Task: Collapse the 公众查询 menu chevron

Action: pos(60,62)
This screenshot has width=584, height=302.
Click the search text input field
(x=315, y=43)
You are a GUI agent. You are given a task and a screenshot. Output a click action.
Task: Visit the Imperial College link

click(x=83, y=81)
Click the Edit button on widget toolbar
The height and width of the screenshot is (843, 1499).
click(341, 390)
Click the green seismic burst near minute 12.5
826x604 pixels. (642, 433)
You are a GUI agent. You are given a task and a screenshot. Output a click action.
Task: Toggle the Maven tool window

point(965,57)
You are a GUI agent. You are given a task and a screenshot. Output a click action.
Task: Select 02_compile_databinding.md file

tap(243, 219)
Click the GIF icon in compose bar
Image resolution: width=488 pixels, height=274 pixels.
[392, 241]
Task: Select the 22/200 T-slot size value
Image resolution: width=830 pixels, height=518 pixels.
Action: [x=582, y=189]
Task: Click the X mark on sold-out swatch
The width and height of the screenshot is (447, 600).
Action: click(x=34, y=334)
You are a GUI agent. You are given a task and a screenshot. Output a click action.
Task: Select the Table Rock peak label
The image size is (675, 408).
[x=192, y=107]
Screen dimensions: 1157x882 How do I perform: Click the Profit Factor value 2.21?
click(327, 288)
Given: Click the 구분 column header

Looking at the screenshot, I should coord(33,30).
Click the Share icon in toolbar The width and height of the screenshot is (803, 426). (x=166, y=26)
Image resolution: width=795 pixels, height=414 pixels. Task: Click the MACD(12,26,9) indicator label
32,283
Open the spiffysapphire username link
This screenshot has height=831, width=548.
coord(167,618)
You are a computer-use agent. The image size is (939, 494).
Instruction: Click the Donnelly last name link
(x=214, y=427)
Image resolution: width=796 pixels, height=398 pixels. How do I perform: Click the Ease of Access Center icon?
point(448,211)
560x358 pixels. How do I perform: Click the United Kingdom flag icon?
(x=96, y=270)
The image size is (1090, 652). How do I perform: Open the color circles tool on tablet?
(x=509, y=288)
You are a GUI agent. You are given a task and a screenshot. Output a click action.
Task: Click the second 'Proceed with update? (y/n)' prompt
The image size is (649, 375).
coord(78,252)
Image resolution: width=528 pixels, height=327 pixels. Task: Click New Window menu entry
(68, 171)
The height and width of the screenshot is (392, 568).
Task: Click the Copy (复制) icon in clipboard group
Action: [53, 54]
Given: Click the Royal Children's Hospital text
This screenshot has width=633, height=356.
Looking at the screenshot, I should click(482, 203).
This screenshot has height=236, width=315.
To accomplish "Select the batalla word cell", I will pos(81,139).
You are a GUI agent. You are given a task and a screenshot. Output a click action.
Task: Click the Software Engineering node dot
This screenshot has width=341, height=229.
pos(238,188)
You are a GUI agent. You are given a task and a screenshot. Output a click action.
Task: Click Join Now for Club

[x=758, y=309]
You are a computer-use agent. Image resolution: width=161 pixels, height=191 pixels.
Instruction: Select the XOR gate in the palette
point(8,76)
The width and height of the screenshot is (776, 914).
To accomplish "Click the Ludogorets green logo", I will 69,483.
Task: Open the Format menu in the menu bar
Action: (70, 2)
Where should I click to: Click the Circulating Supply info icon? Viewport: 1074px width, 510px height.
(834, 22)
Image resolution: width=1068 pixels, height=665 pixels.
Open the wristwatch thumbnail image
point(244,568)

━━━

TASK REQUIREMENTS: The output should be a character-exact copy of all entries.

ANSWER TO THE PROBLEM:
Task: Collapse the 公众查询 menu chevron

Action: pos(60,62)
This screenshot has width=584, height=302.
Click the search text input field
(x=315, y=43)
You are a GUI agent. You are given a task and a screenshot. Output a click action.
Task: Visit the Imperial College link

click(x=83, y=81)
Click the Edit button on widget toolbar
The height and width of the screenshot is (843, 1499).
click(341, 390)
Click the green seismic burst near minute 12.5
826x604 pixels. (642, 433)
You are a GUI agent. You are given a task and a screenshot. Output a click action.
Task: Toggle the Maven tool window

point(965,57)
You are a GUI agent. You are given a task and a screenshot. Output a click action.
Task: Select 02_compile_databinding.md file

tap(243, 219)
Click the GIF icon in compose bar
Image resolution: width=488 pixels, height=274 pixels.
[392, 241]
Task: Select the 22/200 T-slot size value
Image resolution: width=830 pixels, height=518 pixels.
Action: [x=582, y=189]
Task: Click the X mark on sold-out swatch
The width and height of the screenshot is (447, 600).
Action: click(x=34, y=334)
You are a GUI agent. You are given a task and a screenshot. Output a click action.
Task: Select the Table Rock peak label
The image size is (675, 408).
[x=192, y=107]
Screen dimensions: 1157x882 How do I perform: Click the Profit Factor value 2.21?
click(327, 288)
Given: Click the 구분 column header

Looking at the screenshot, I should coord(33,30).
Click the Share icon in toolbar The width and height of the screenshot is (803, 426). (x=166, y=26)
Image resolution: width=795 pixels, height=414 pixels. Task: Click the MACD(12,26,9) indicator label
32,283
Open the spiffysapphire username link
This screenshot has height=831, width=548.
coord(167,618)
You are a computer-use agent. The image size is (939, 494).
Instruction: Click the Donnelly last name link
(x=214, y=427)
Image resolution: width=796 pixels, height=398 pixels. How do I perform: Click the Ease of Access Center icon?
point(448,211)
560x358 pixels. How do I perform: Click the United Kingdom flag icon?
(x=96, y=270)
The image size is (1090, 652). How do I perform: Open the color circles tool on tablet?
(x=509, y=288)
You are a GUI agent. You are given a task and a screenshot. Output a click action.
Task: Click the second 'Proceed with update? (y/n)' prompt
The image size is (649, 375).
coord(78,252)
Image resolution: width=528 pixels, height=327 pixels. Task: Click New Window menu entry
(68, 171)
The height and width of the screenshot is (392, 568).
Task: Click the Copy (复制) icon in clipboard group
Action: [53, 54]
Given: Click the Royal Children's Hospital text
This screenshot has width=633, height=356.
Looking at the screenshot, I should click(482, 203).
This screenshot has height=236, width=315.
To accomplish "Select the batalla word cell", I will pos(81,139).
You are a GUI agent. You are given a task and a screenshot. Output a click action.
Task: Click the Software Engineering node dot
This screenshot has width=341, height=229.
pos(238,188)
You are a GUI agent. You are given a task and a screenshot. Output a click action.
Task: Click Join Now for Club

[x=758, y=309]
You are a computer-use agent. Image resolution: width=161 pixels, height=191 pixels.
Instruction: Select the XOR gate in the palette
point(8,76)
The width and height of the screenshot is (776, 914).
To accomplish "Click the Ludogorets green logo", I will 69,483.
Task: Open the Format menu in the menu bar
Action: (70, 2)
Where should I click to: Click the Circulating Supply info icon? Viewport: 1074px width, 510px height.
(834, 22)
Image resolution: width=1068 pixels, height=665 pixels.
Open the wristwatch thumbnail image
point(244,568)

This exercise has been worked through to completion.